I grew up in a Tulsan church tradition my family had embraced for generations that used music as a retreat from the troubles of this world.
My childhood pastor’s booming sermons lifted the congregation’s collective and individual consciousness. They were accented with a slap of the bass, a ringing of an organ, and the rousing chorus of an encouraged congregation. Midway through the service the choir would usually sing, with joy or melancholy, steeped in soulful triumph over consistent experiences with pain. These songs seemed to ring out through the neighborhoods of North Tulsa. These tones and improvisational licks would cause tears to flow, handholds to clasp a bit tighter, and congregants to momentarily leave behind the difficulties that awaited them after Sunday service.
As a kid, I never understood those tears — I never grasped the cause of the fervently loud responses, the clanging of cymbals, nor the impassioned banging of tambourines. I just accepted that something important was happening to these adults which was beyond my 10-year-old brain’s capacity to understand.
One of the most important fixtures of this weekly service was the organ. Joey Crutcher was our organ player, and his touch at the keyboard — an infusion of jazz, gospel, and R&B — was as familiar to me as the cadence of the liturgical exercise we affectionately knew as church. Our solemnity is expressed in tears of joy and groans of overcoming.
Joey, who died in 2014, was Terence Crutcher’s brother. Terence was shot by former Officer Betty Shelby on Sept. 16, 2016. The day the news broke, I couldn’t leave my Harvard Business School dorm. I was refreshing websites frantically trying to keep up with the news. In my head, nostalgic riffs of Joey’s artful piano playing competed with the tears I imagined from his mother. The cries of our community which, even before this incident, had etched on our faces and embedded in our hearts the trauma of living in a world that didn’t quite value the hue of our skin. Like the verses of most hymns seared into my head by years of childhood memorization, I recall the all-too-common refrain among black men, “that could’ve easily been me.” With each death, Terence included, that refrain replaces the encouraging tones of the popular, hymn “We Shall Overcome.”
I have driven down that now infamous street on which Terence was shot by Officer Shelby. I look — especially to eyes full of suspicion and fear — the same as Terrance.

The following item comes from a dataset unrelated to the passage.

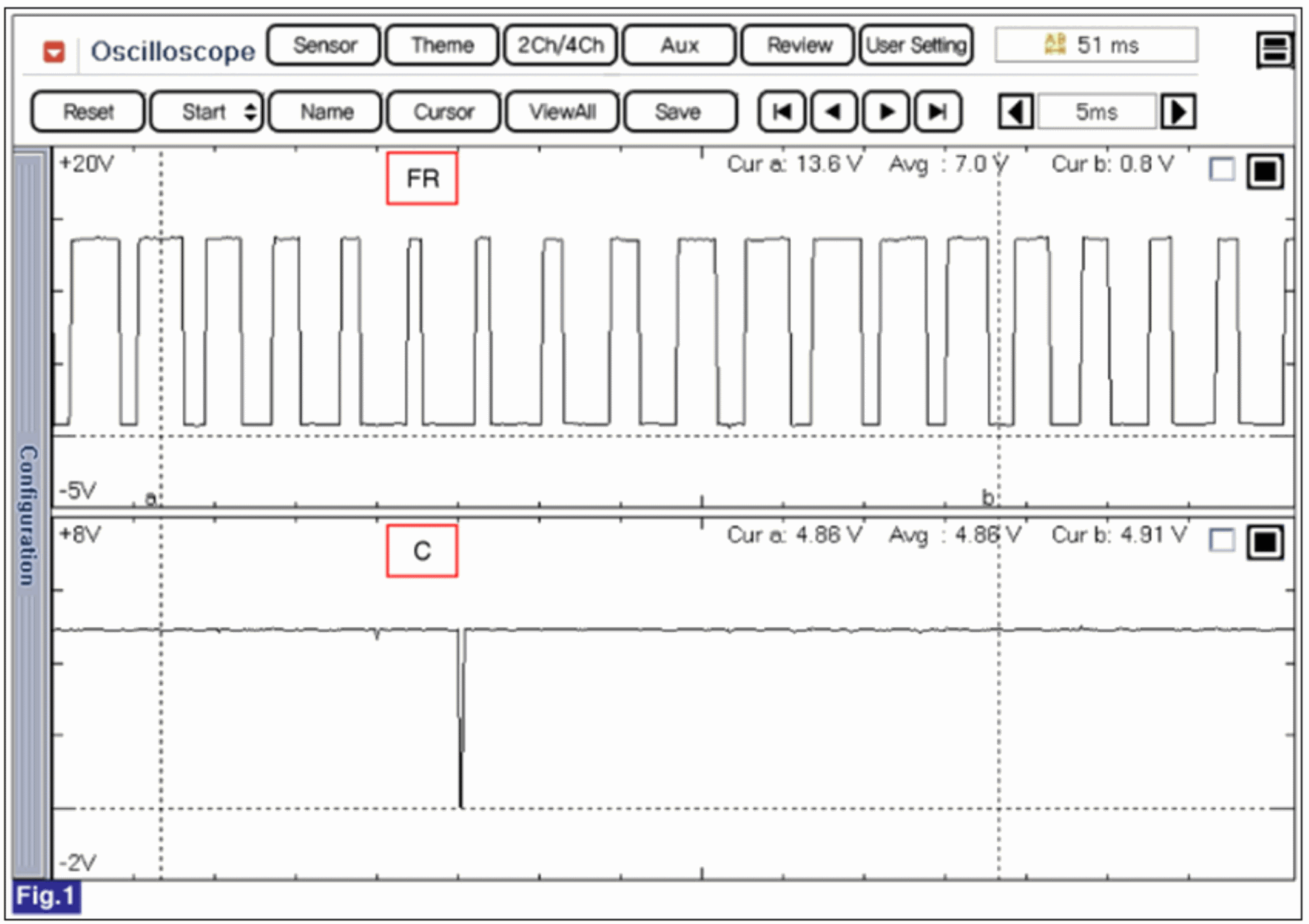This screenshot has width=1309, height=924.
Task: Open the top-right list menu icon
Action: coord(1274,49)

James Baldwin wrote, “People are trapped in history and history is trapped in them.” Tulsa’s history of racial injustice has been so intertwined into the tapestry of the city and so engrained in its policy landscape that inequity has become the acceptable status quo. Our kids go to failing schools and highways separate us from the rest of the city. The shadow of racial injustice has unduly influenced Tulsa’s relationship with its black community, and within each black Tulsan is a long history of disappointment in the institutions meant to serve us.
During the early 20th century, North Tulsa was home to “Black Wall Street” or “Little Africa,” a black community representing one of the country’s highest concentrations of black success, charting its own course and reinvesting in itself.

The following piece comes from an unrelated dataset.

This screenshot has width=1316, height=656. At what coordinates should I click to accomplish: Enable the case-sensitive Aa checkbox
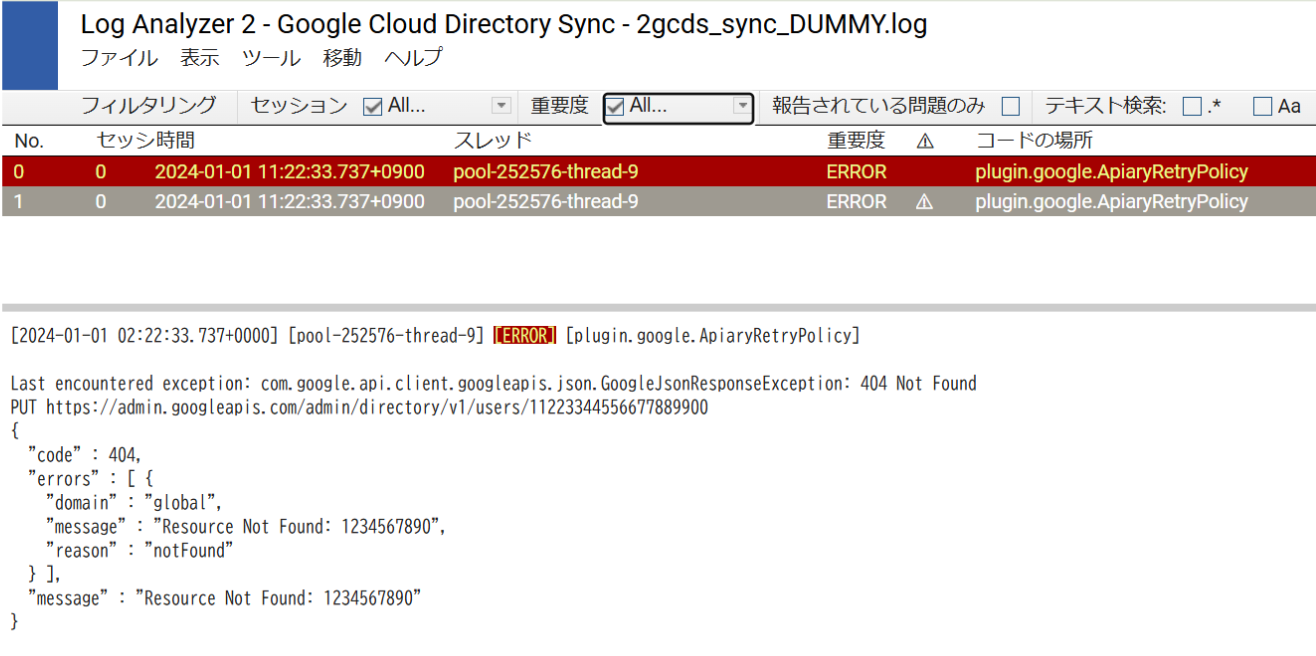click(1263, 106)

But on May 30, 1921, an incident took place between a young black shoeshine boy and a young white female elevator operator. A simple tripping accident intentionally misinterpreted as assault provided the pretext for the next day’s terrible actions as aggrieved white residents launched an assault, razing Black Wall Street to the ground. Over 6,000 black residents were arrested, more than 800 admitted to hopsitals, and at least 300 people killed.
The fire set ablaze by angry white residents engulfed 1000 homes and black owned businesses destoyed. The elimination of hope that Little Africa once offered is the heavy anchor that black Tulsans carry with them daily. This once-booming district now holds mainly nostalgia and indefinitely deferred dreams.
When Tulsa’s black community sees Terence’s body on the news, we see another more recent, fatal incident of injustice. We see the streets which never fail to remind us of the tragedy of being black in Tulsa. Framing this incident within the shadows of Trayvon Martin or Eric Garner demonstrates the national expanse of the pervasive fragility of black life. Each second of every interaction with law enforcement can turn fatal.
But more deeply than that, framing Terence’s last gasp of life in the texture of local challenges shows the frailty of black Tulsa’s dream of equal treatment. We need to ensure Terence does not become another note on a scale of the pain felt by countless black and brown lives. It’s only been seven months and the voices of those affected by this history have been diminished.
But in this new presidential administration, we must, now more than ever, revisit these incidents. A new dissonant soloist with presidential powers has emerged. His jarring lyrics can routinely be found on Twitter at 3 a.m. He takes it as a given that that minorities are “living in hell” with nothing to lose. He has inadvertently framed black life as inherently worse off with little expectations for parity. The trappings of his office make for powerful acoustics that carry, leading a band aimed at silencing the unique sounds of black life.
The harsh dissonance of injustice has become the white noise we ignore. That white noise drowns out the importance of the place where Terence’s lifeless body laid and blots out the critical importance of how Terence’s race and place intersect. Police officers like Officer Shelby did not suddenly become more violent, they just ignore that race and place meet everywhere. Without visiting this history, we will never develop the empathy to stop the shots being fired, or stop families like the Crutchers — or mine — from becoming the latest to grieve.